In version 5, updated the patch handle pwrite/pread for all non-shmem
backed objects, including userptr objects

Will update the Commit message
> 
> > v2: Drop locks around slow_user_access, prefault the pages before
> > access (Chris)
> >
> > v3: Rebased to the latest drm-intel-nightly (Ankit)
> >
> > v4: Moved page base & offset calculations outside the copy loop,
> > corrected data types for size and offset variables, corrected if-else
> > braces format (Tvrtko/kerneldocs)
> >
> > v5: Enabled pread/pwrite for all non-shmem backed objects including
> > without tiling restrictions (Ankit)
> >
> > v6: Using pwrite_fast for non-shmem backed objects as well (Chris)
> >
> > Testcase: igt/gem_stolen
> >
> > Signed-off-by: Ankitprasad Sharma <ankitprasad.r.sharma@intel.com>
> > ---
> >   drivers/gpu/drm/i915/i915_gem.c | 125 +++++++++++++++++++++++++++++++++-------
> >   1 file changed, 104 insertions(+), 21 deletions(-)
> >
> > diff --git a/drivers/gpu/drm/i915/i915_gem.c b/drivers/gpu/drm/i915/i915_gem.c
> > index 91a2e97..2c94e22 100644
> > --- a/drivers/gpu/drm/i915/i915_gem.c
> > +++ b/drivers/gpu/drm/i915/i915_gem.c
> > @@ -614,6 +614,99 @@ shmem_pread_slow(struct page *page, int shmem_page_offset, int page_length,
> >   	return ret ? - EFAULT : 0;
> >   }
> >
> > +static inline uint64_t
> > +slow_user_access(struct io_mapping *mapping,
> > +		 uint64_t page_base, int page_offset,
> > +		 char __user *user_data,
> > +		 int length, bool pwrite)
> > +{
> > +	void __iomem *vaddr_inatomic;
> > +	void *vaddr;
> > +	uint64_t unwritten;
> > +
> > +	vaddr_inatomic = io_mapping_map_wc(mapping, page_base);
> > +	/* We can use the cpu mem copy function because this is X86. */
> > +	vaddr = (void __force *)vaddr_inatomic + page_offset;
> > +	if (pwrite)
> > +		unwritten = __copy_from_user(vaddr, user_data, length);
> > +	else
> > +		unwritten = __copy_to_user(user_data, vaddr, length);
> > +
> > +	io_mapping_unmap(vaddr_inatomic);
> > +	return unwritten;
> > +}
> > +
> > +static int
> > +i915_gem_gtt_pread(struct drm_device *dev,
> > +		   struct drm_i915_gem_object *obj, uint64_t size,
> > +		   uint64_t data_offset, uint64_t data_ptr)
> > +{
> > +	struct drm_i915_private *dev_priv = dev->dev_private;
> > +	char __user *user_data;
> > +	uint64_t remain;
> > +	uint64_t offset, page_base;
> > +	int page_offset, page_length, ret = 0;
> > +
> > +	ret = i915_gem_obj_ggtt_pin(obj, 0, PIN_MAPPABLE);
> > +	if (ret)
> > +		goto out;
> > +
> > +	ret = i915_gem_object_set_to_gtt_domain(obj, false);
> > +	if (ret)
> > +		goto out_unpin;
> > +
> > +	ret = i915_gem_object_put_fence(obj);
> > +	if (ret)
> > +		goto out_unpin;
> > +
> > +	user_data = to_user_ptr(data_ptr);
> > +	remain = size;
> > +	offset = i915_gem_obj_ggtt_offset(obj) + data_offset;
> > +
> > +	mutex_unlock(&dev->struct_mutex);
> > +	if (likely(!i915.prefault_disable))

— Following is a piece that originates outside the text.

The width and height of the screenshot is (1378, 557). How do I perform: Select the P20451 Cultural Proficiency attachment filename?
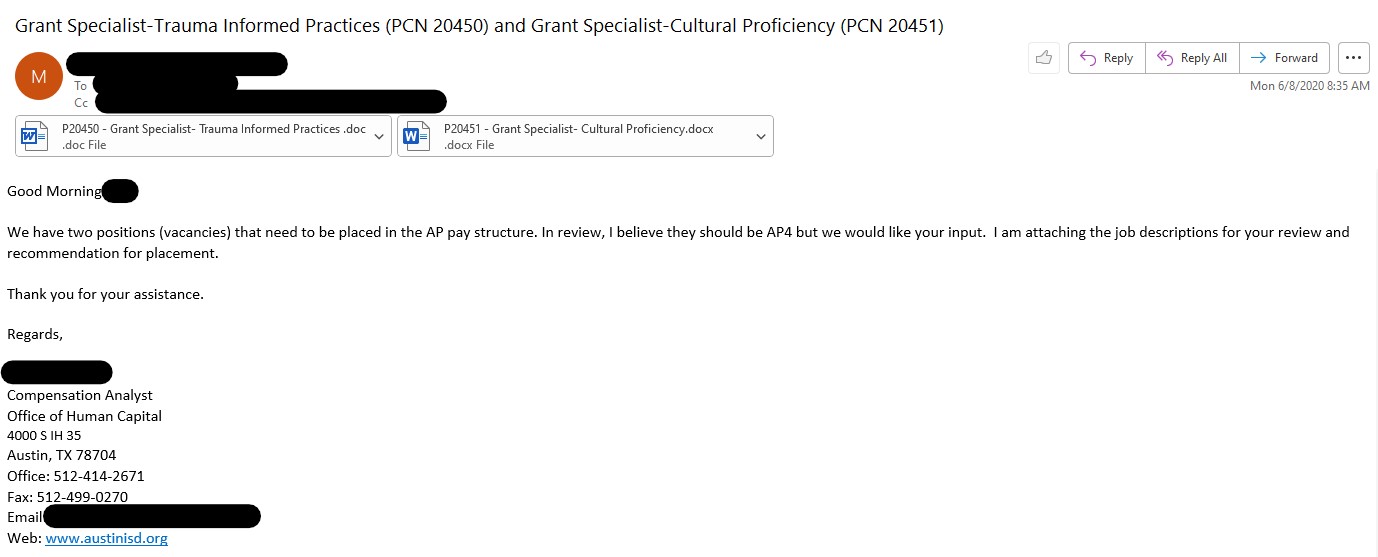click(x=578, y=129)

> > +		ret = fault_in_multipages_writeable(user_data, remain);
> > +
> > +	/*
> > +	 * page_offset = offset within page
> > +	 * page_base = page offset within aperture
> > +	 */
> > +	page_offset = offset_in_page(offset);
> > +	page_base = offset & PAGE_MASK;
> > +
> > +	while (remain > 0) {
> > +		/* page_length = bytes to copy for this page */
> > +		page_length = remain;
> > +		if ((page_offset + remain) > PAGE_SIZE)

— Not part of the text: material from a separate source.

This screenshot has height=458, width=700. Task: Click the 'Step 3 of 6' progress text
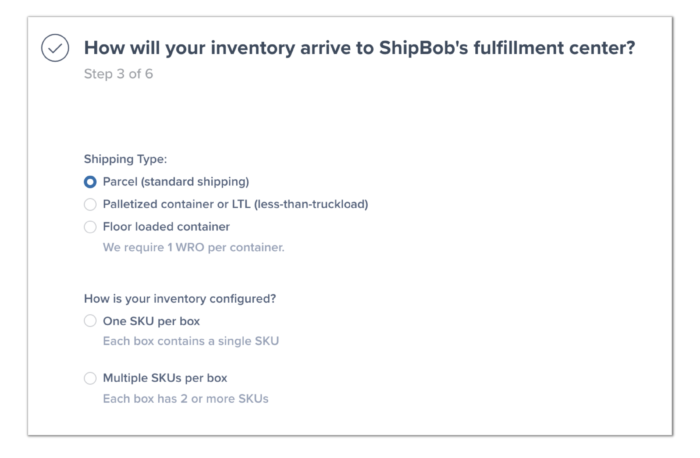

> > +			page_length = PAGE_SIZE - page_offset;
> > +
> > +		/* This is a slow read/write as it tries to read from
> > +		 * and write to user memory which may result into page
> > +		 * faults
> > +		 */
> > +		ret = slow_user_access(dev_priv->gtt.mappable, page_base,
> > +				       page_offset, user_data,
> > +				       page_length, false);
> > +
> > +		if (ret) {
> > +			ret = -EFAULT;
> > +			break;
> > +		}
> > +
> > +		remain -= page_length;
> > +		user_data += page_length;
> > +		page_base += page_length;
> > +		page_offset = 0;
> > +	}
> > +
> > +	mutex_lock(&dev->struct_mutex);
> > +
> > +out_unpin:
> > +	i915_gem_object_ggtt_unpin(obj);
> > +out:
> > +	return ret;
> > +}
> > +
> >   static int
> >   i915_gem_shmem_pread(struct drm_device *dev,
> >   		     struct drm_i915_gem_object *obj,
> > @@ -737,17 +830,14 @@ i915_gem_pread_ioctl(struct drm_device *dev, void *data,
> >   		goto out;
> >   	}
> >
> > -	/* prime objects have no backing filp to GEM pread/pwrite
> > -	 * pages from.
> > -	 */
> > -	if (!obj->base.filp) {
> > -		ret = -EINVAL;
> > -		goto out;
> > -	}
> > -
> >   	trace_i915_gem_object_pread(obj, args->offset, args->size);
> >
> > -	ret = i915_gem_shmem_pread(dev, obj, args, file);
> > +	/* pread for non shmem backed objects */
> > +	if (!obj->base.filp && obj->tiling_mode == I915_TILING_NONE)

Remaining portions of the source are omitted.